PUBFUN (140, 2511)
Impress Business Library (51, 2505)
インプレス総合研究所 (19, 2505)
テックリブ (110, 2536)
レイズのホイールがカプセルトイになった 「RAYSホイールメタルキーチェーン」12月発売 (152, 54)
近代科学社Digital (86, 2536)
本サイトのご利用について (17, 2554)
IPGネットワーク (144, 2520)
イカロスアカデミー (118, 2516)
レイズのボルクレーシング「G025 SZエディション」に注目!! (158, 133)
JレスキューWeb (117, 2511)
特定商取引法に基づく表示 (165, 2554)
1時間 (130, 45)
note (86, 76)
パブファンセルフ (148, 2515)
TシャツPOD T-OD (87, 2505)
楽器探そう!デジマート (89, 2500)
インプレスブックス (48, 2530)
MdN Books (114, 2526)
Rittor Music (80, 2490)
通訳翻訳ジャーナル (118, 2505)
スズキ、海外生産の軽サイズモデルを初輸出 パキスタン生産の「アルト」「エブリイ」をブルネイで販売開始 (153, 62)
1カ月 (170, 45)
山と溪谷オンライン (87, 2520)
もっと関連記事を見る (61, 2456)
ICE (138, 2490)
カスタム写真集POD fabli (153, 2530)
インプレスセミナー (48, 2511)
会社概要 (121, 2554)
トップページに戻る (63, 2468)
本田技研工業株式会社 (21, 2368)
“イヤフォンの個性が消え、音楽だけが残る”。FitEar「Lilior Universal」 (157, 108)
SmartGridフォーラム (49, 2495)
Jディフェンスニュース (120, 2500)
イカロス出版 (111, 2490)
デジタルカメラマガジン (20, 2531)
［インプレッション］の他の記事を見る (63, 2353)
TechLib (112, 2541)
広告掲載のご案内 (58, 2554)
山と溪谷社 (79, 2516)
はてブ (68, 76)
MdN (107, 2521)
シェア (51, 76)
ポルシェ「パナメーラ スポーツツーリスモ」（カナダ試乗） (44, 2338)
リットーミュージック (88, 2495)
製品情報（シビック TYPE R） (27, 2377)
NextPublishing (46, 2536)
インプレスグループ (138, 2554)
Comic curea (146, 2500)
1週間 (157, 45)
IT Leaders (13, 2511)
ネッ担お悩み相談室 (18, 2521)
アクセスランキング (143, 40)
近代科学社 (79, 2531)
■ ■ ■
■ Required action: Send back an exact copy of only the lines from the line with "SmartGridフォーラム (49, 2495)" up to and including the line with "Comic curea (146, 2500)" in the data above.

■ Worked solution:
SmartGridフォーラム (49, 2495)
Jディフェンスニュース (120, 2500)
イカロス出版 (111, 2490)
デジタルカメラマガジン (20, 2531)
［インプレッション］の他の記事を見る (63, 2353)
TechLib (112, 2541)
広告掲載のご案内 (58, 2554)
山と溪谷社 (79, 2516)
はてブ (68, 76)
MdN (107, 2521)
シェア (51, 76)
ポルシェ「パナメーラ スポーツツーリスモ」（カナダ試乗） (44, 2338)
リットーミュージック (88, 2495)
製品情報（シビック TYPE R） (27, 2377)
NextPublishing (46, 2536)
インプレスグループ (138, 2554)
Comic curea (146, 2500)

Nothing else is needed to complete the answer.